To be clear, there is something different to be said about filming situations where there is a clear abuse of power or injustice taking place. But for the most part, many videos of others that are uploaded online are often cruel and unnecessary, and fail to take into account the stories behind the actors.
Would you be able to recognize all the signs of autism if you saw just one or two of them presenting at once? How about schizophrenia? You might not have known that traumatic brain injury is one of the leading causes of disability worldwide, but it can present itself — sometimes publicly — in many different forms that most people wouldn’t be able to recognize, understand or immediately sympathize with. These are far from the only conditions with that effect.
When Memes Are a Step Backwards for Advocacy
There’s a reason we cringe now when somebody uses the words “gay” or “retarded” derogatorily. We did a little bit of learning about other people’s circumstances. And then we collectively grew up a little bit and started experimenting with other types of humor.

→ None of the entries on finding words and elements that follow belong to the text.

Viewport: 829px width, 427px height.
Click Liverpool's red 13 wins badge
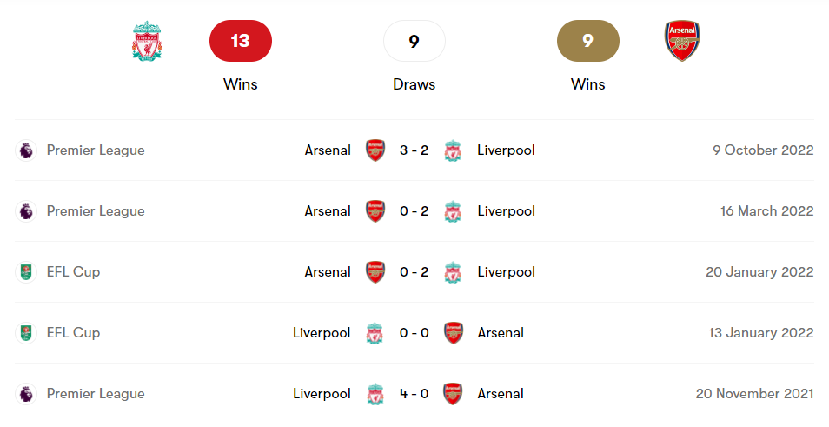click(x=241, y=41)
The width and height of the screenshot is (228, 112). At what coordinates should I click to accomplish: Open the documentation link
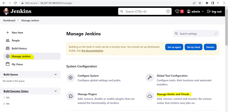pyautogui.click(x=92, y=51)
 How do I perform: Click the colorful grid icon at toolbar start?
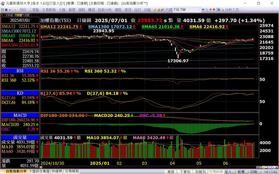click(2, 10)
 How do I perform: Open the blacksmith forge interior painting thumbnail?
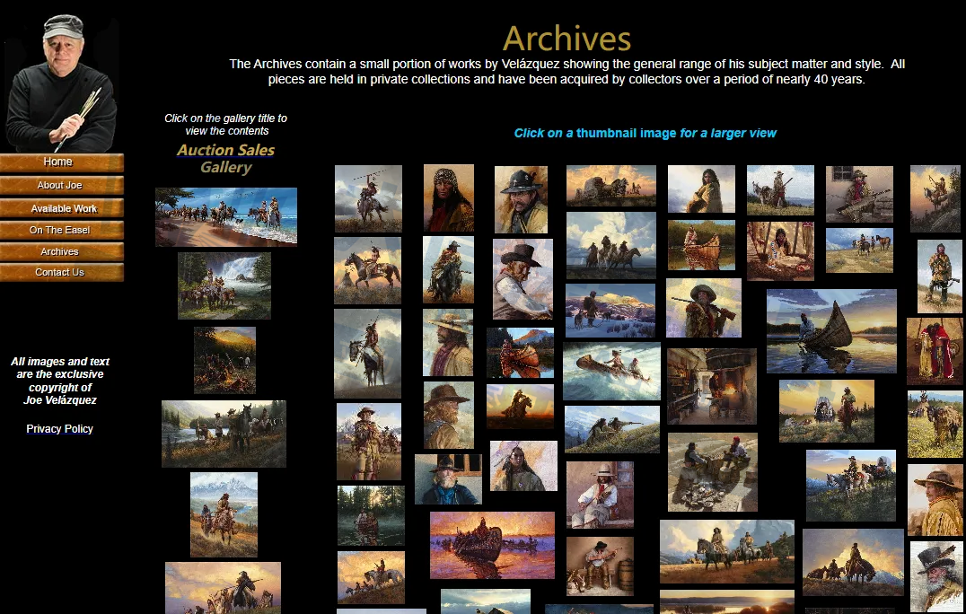(x=711, y=386)
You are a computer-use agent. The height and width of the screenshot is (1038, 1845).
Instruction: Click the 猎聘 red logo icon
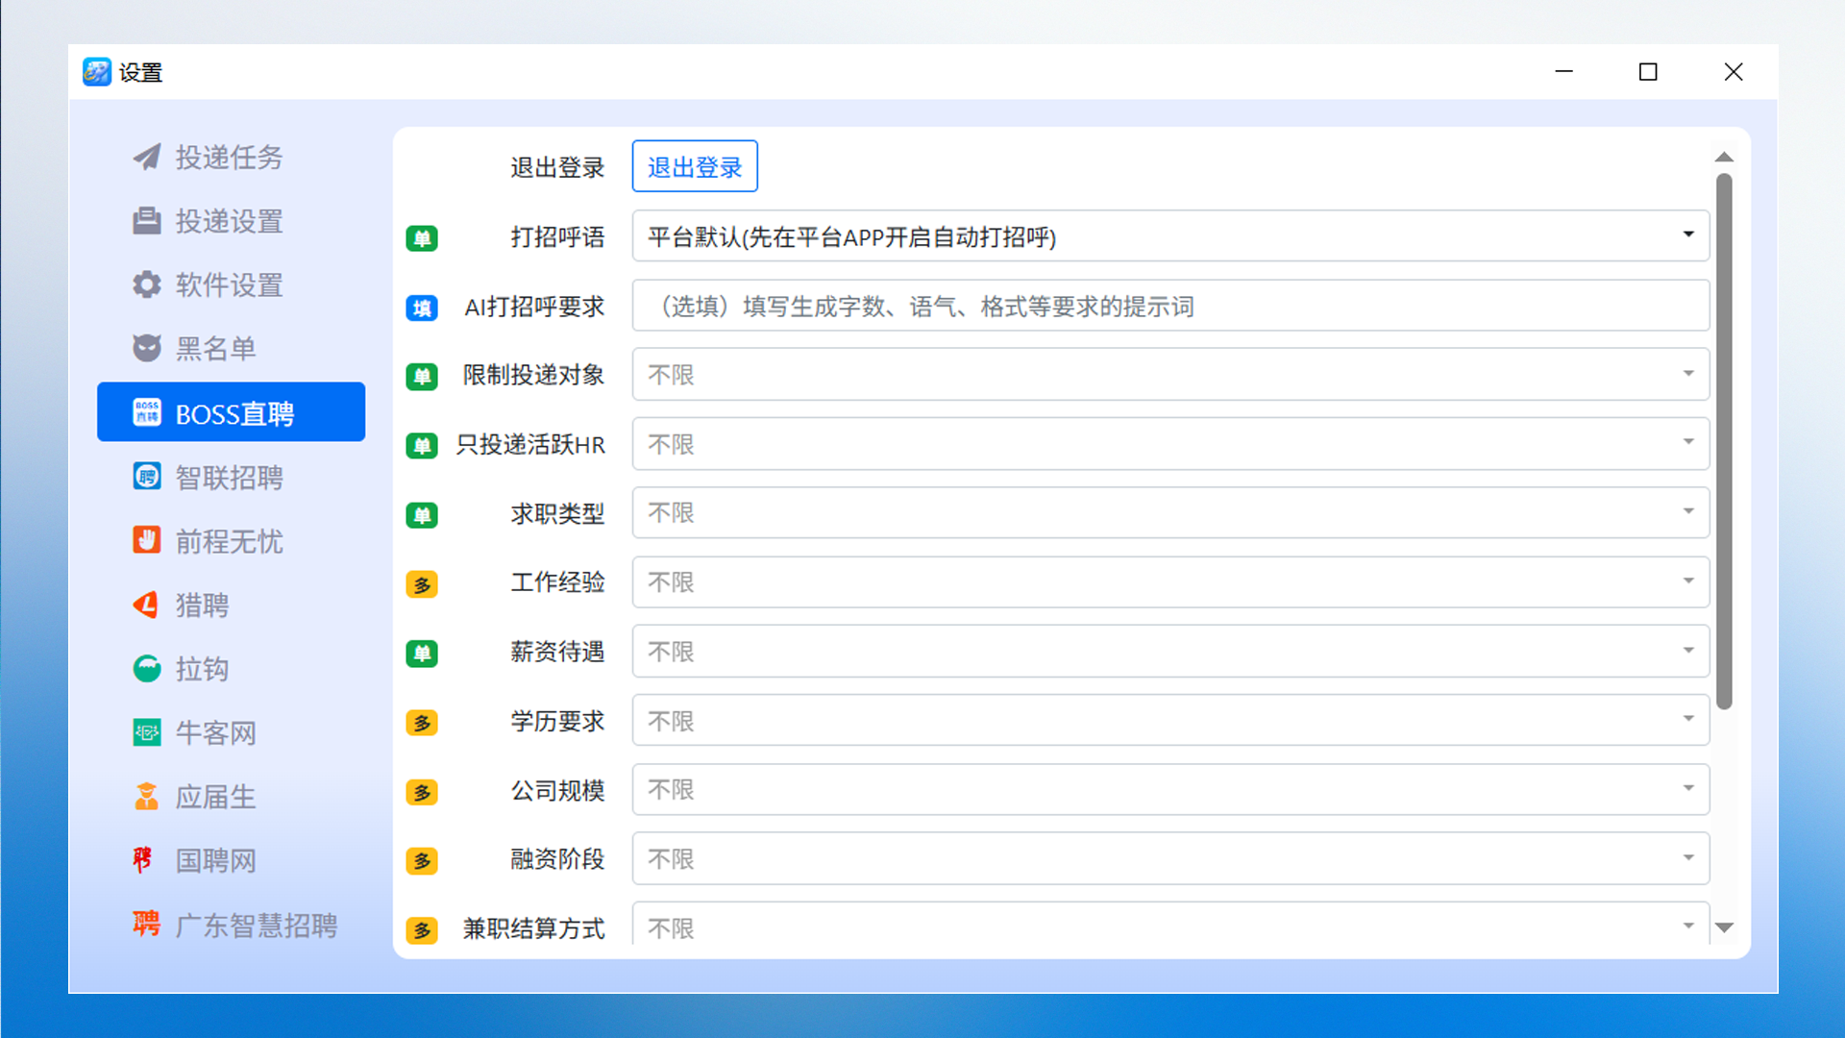coord(147,605)

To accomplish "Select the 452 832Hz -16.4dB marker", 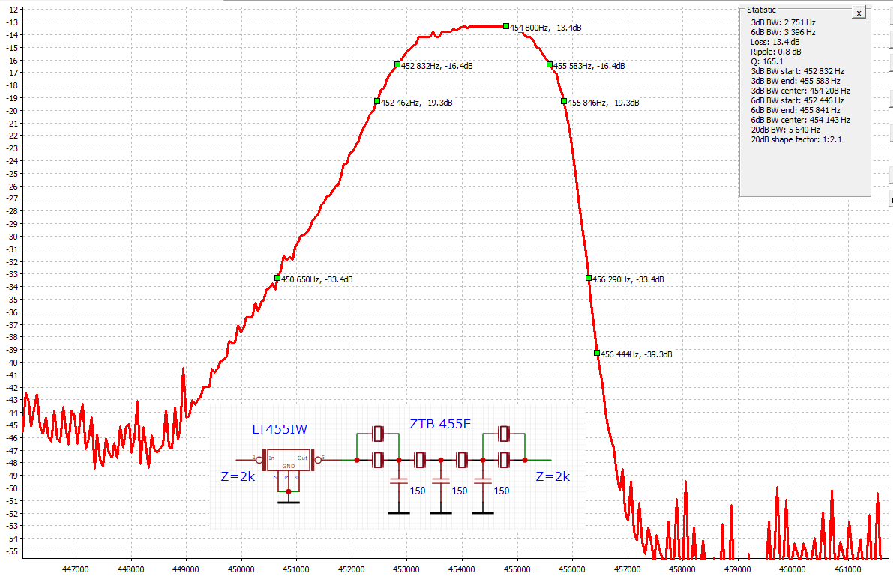I will pos(397,64).
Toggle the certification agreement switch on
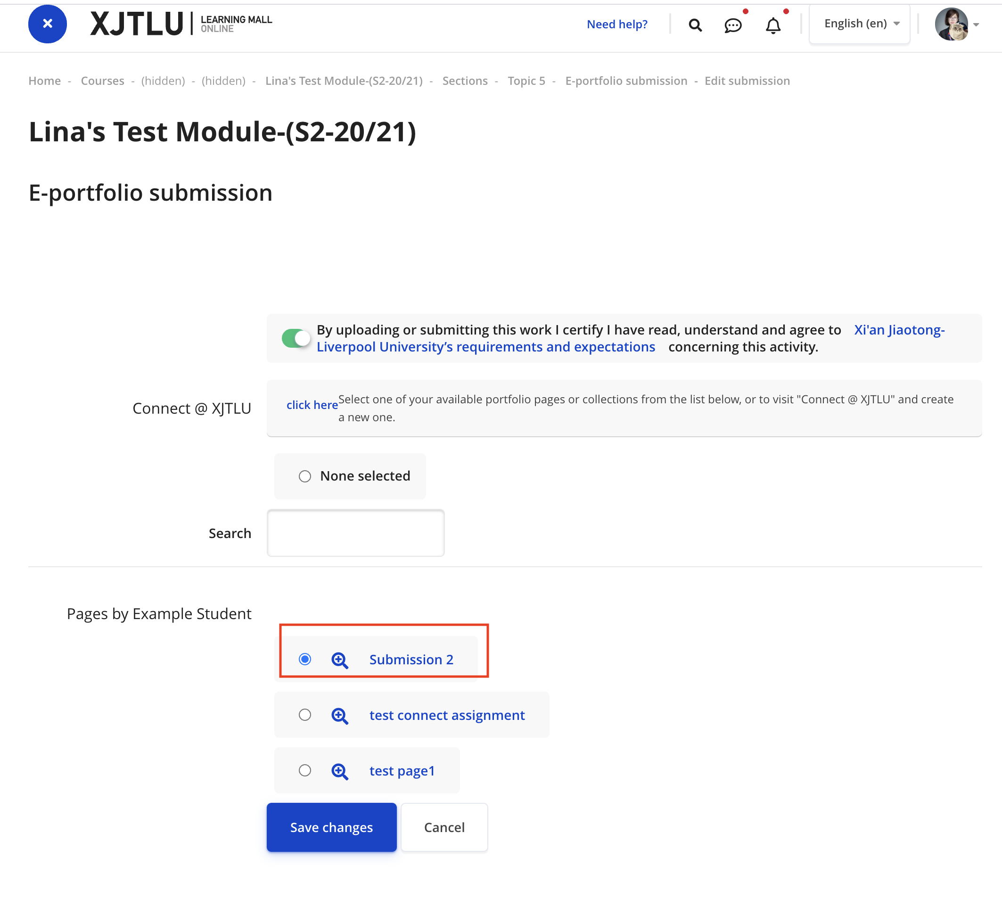 [x=295, y=338]
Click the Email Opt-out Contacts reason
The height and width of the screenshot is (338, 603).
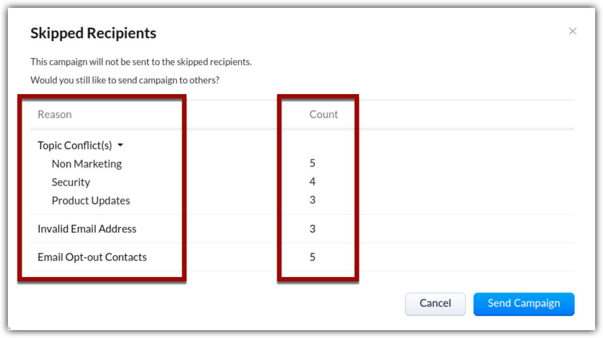(92, 257)
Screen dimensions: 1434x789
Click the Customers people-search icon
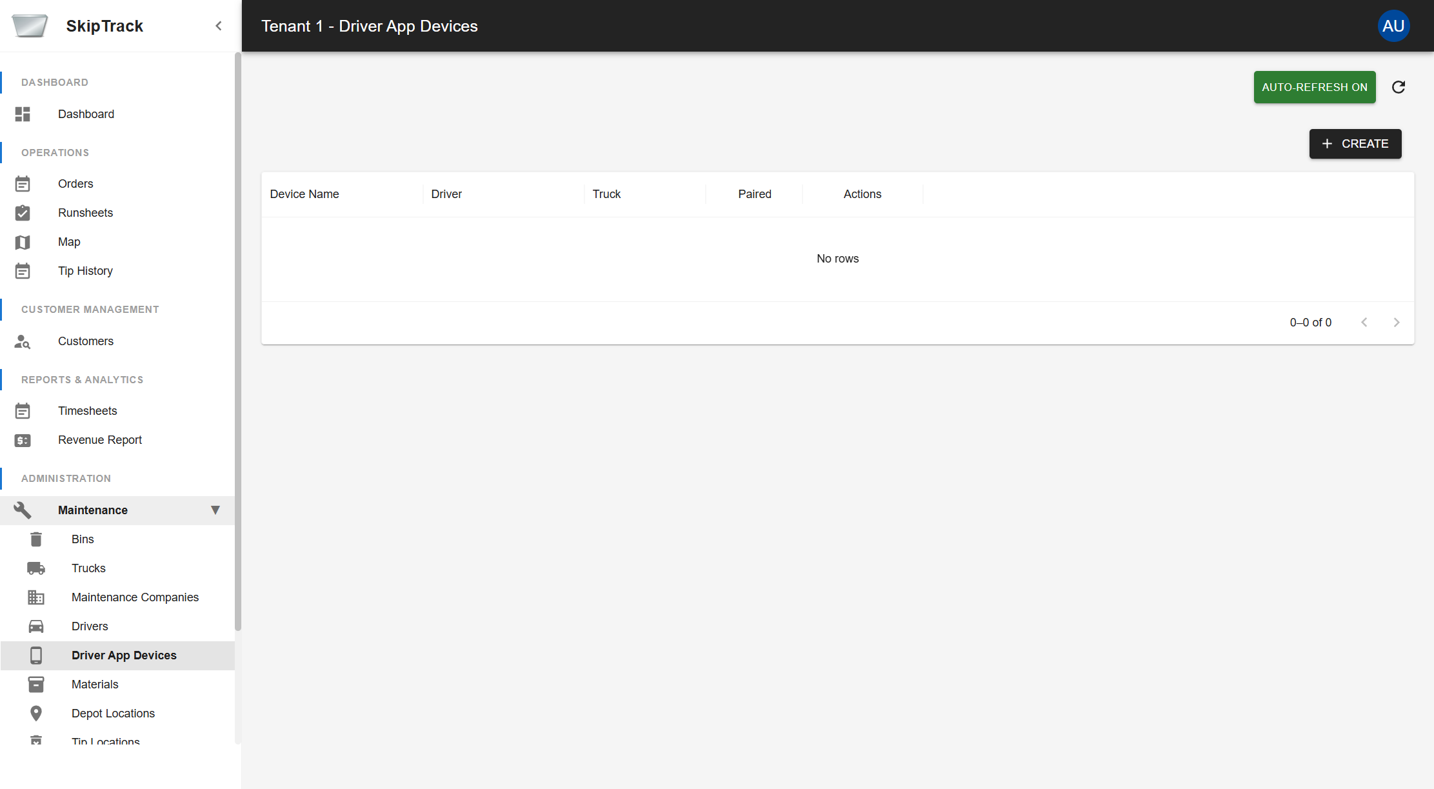[23, 341]
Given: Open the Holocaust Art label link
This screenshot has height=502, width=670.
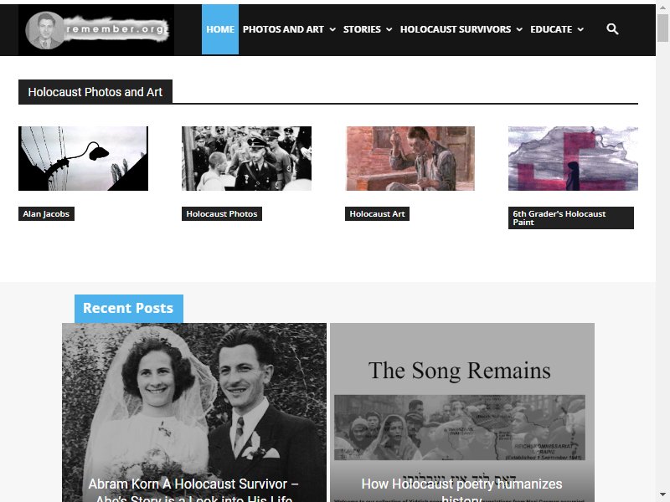Looking at the screenshot, I should [377, 214].
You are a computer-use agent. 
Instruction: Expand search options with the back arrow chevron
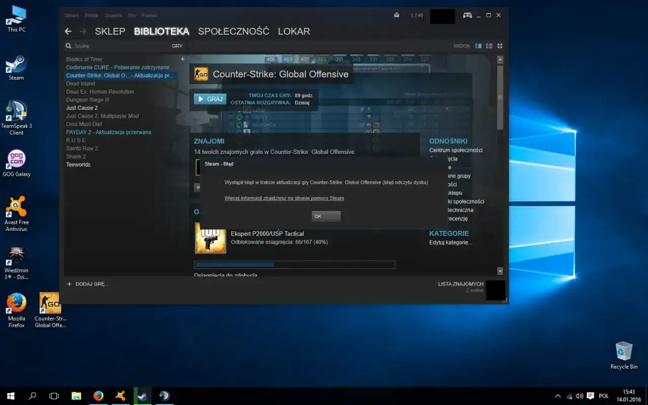coord(68,31)
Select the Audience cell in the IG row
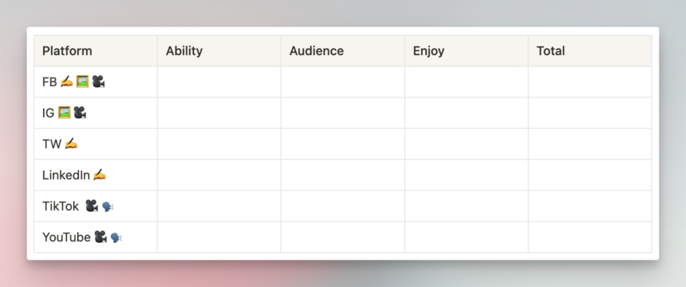 [x=342, y=113]
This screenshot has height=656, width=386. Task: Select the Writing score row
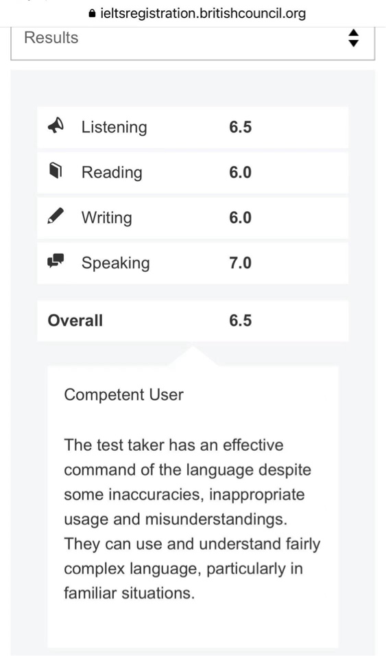[x=193, y=218]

Disabilities and mental illnesses, major and minor, are all around us. Nobody asks for them or to have our travails made public. All most of us are asking for is to be left alone and be given a helping hand should we need it. That kid’s viral video on Twitter has become a teachable moment. But it was already that, wasn’t it? Without the camera, in a slightly different country, it would’ve been just a room full of students, who know what autism looks like, giving calm and comfort to one of their peers.
Real advocacy should have started in the classroom and at home, with a fuller education about the things that make us the same and different. Real advocacy happens when we reach out to take each other’s hands instead of reaching for a camera to score easy laughs and internet points. That student and his “tantrum” are already out there in the world. We can’t take back his 15 minutes of unwanted fame, but we can do a little better for the next kid.